# HI Everyone / DIY Shop Lights



## DiscusIt'sWhats4DinneR (Apr 25, 2008)

sure you can. 
one issue is that normal shoplights almost all use magnetic ballasts, and it may not be a good idea to use one with bulbs other than what is designed for. 

the good news is that electronic ballasts can safely run tubes other than specified, for example i have a sylvania quictronic 4x32t8 designed to run 4 48" tubes at 32 watts; running 2 24" tubes at a 4x overdrive. it can be done, if youre confident in your ability to mess with electrical stuff. 

you can buy the cheapest shoplight, rob it for the endcaps, then mount the 36" bulbs in your canopy and wire the endcaps to an electronic ballast, an advance REL4x32t8 or the sylvania equivelant will do the job.

this is a good read with wiring diagrams and info that would be useful while messing with ballasts and lights. http://www.geocities.com/teeley2/overdrv1.html


----------



## Hoppy (Dec 24, 2005)

You can also use 24 inch long bulbs, staggered to get light to both ends. The middle one foot of tank length would get the most light, but the ends would still be well lighted. Four 24 inch T12 bulbs would be 4 X 20 watts, or 80 watts. That would give low light intensity for a 40 gallon tank - I don't know what size yours is. There are some real cheap 24 inch single and double tube lights available, mostly made for under counter installations.

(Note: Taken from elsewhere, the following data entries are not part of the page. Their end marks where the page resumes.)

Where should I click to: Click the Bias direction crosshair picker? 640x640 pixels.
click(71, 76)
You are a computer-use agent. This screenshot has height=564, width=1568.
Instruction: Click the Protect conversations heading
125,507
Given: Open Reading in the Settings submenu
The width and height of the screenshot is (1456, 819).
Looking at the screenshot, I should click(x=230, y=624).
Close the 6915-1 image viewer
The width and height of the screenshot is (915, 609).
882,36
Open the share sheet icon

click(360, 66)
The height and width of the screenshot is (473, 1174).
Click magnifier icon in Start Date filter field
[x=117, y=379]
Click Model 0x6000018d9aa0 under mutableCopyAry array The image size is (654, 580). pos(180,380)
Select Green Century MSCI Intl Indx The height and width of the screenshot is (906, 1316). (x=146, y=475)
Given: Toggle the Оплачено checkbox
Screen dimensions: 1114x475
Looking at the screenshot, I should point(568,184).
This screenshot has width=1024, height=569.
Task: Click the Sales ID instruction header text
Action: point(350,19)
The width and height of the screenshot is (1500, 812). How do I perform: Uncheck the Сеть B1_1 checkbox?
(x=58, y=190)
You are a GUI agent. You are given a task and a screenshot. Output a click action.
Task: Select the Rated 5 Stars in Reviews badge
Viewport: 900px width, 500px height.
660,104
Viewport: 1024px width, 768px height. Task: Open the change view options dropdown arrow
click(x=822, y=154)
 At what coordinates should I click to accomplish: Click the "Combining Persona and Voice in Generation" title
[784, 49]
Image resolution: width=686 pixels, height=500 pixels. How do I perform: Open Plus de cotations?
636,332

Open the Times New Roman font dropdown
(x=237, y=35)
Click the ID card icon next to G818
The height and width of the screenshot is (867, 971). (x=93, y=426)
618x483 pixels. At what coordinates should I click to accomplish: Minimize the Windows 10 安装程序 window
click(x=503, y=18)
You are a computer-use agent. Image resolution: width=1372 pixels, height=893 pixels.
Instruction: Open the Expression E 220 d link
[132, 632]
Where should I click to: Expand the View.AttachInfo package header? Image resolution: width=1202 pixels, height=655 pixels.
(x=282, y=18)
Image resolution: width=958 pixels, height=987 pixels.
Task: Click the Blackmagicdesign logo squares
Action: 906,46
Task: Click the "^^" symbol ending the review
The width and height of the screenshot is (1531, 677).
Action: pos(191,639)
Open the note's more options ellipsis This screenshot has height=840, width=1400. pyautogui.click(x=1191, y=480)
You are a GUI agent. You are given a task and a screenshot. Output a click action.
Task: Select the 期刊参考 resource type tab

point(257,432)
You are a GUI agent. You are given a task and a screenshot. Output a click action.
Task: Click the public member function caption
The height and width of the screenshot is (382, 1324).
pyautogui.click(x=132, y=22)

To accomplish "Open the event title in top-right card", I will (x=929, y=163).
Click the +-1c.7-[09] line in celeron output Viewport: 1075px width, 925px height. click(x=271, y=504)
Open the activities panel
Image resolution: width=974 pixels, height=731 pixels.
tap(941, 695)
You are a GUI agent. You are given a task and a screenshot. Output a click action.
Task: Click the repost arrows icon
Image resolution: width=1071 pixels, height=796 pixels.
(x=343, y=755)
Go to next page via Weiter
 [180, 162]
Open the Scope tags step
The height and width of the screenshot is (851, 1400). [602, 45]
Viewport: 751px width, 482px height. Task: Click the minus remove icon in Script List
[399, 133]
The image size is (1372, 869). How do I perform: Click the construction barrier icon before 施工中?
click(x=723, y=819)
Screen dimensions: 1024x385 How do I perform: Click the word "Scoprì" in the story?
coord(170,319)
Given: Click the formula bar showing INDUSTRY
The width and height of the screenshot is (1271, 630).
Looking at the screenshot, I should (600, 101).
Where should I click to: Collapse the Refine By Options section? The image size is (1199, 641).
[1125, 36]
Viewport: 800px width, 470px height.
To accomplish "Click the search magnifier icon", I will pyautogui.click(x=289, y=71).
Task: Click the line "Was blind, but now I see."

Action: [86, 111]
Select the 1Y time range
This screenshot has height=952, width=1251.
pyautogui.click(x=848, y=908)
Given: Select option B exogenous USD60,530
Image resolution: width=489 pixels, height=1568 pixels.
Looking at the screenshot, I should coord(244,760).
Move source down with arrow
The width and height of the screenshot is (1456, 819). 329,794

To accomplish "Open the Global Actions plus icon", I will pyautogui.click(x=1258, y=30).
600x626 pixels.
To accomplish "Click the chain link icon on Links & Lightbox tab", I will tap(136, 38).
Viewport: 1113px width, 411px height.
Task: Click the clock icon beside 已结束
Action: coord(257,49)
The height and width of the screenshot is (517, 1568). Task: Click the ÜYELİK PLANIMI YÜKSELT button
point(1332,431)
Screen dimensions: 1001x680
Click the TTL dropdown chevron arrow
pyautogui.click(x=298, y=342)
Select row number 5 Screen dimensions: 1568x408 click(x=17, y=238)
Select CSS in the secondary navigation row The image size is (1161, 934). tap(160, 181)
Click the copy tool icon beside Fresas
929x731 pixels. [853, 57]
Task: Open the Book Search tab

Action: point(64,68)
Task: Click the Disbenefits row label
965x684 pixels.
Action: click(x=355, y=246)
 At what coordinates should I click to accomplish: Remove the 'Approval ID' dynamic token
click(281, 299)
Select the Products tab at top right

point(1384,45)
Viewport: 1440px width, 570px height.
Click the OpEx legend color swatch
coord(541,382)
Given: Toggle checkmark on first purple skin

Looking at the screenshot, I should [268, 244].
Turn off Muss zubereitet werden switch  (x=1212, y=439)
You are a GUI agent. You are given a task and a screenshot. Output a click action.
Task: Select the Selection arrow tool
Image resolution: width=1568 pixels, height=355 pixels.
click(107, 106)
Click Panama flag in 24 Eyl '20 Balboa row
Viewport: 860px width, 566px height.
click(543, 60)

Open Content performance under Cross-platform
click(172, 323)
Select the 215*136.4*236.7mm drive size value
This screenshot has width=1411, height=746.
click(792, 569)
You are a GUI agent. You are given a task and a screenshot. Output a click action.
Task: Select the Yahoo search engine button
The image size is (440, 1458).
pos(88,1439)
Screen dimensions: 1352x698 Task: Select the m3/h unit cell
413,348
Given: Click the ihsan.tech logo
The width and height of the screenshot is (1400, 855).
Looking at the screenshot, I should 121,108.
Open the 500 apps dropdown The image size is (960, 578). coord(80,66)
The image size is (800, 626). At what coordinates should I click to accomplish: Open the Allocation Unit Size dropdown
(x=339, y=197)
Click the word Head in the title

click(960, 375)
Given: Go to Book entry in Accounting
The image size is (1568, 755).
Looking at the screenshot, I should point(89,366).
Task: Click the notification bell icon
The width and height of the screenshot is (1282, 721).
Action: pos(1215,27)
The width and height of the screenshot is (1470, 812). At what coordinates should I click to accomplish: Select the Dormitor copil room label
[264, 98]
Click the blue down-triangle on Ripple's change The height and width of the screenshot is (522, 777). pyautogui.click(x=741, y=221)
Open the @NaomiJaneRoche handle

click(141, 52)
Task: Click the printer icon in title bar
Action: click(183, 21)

I did something like this for a 29 gallon tank, using 3 x 24 inch bulbs. My problem was that when I got done I had spent about the cost of a AH Supply light kit, but for much less light. I purchased an electronic ballast for mine, which drove up the cost quite a bit.


----------



## [email protected] (Jul 17, 2008)

Any of the shop light style fixtures I've seen recently are from China and all had electronic ballasts. That's the good news. The bad news is that they all had electronic ballasts from China and were designed to sell at bottom dollar to cheap so and sos like you and me. In general that means no warranty. So, I buy mine from a store that has some sort of return policy. Cutting the fixture voids the warranty anyway. 

That said, purchase a 4 foot shop light that specifies it will run T8 bulbs. That will guarantee you an electronic ballast. Open it up and assemble loosely with your chosen 36" bulbs/tubes. If they work well, you can proceed to cutting it down to fit. 

Using tin snips cut off about four inches from one end of the box and the reflector. Using that end as a template, trace out what goes where and carefully cut the remainder to the correct length - notching as needed. A Dremel type tool makes this part easier patience can substitute for tools. Re-assemble and use 36 inch tubes. 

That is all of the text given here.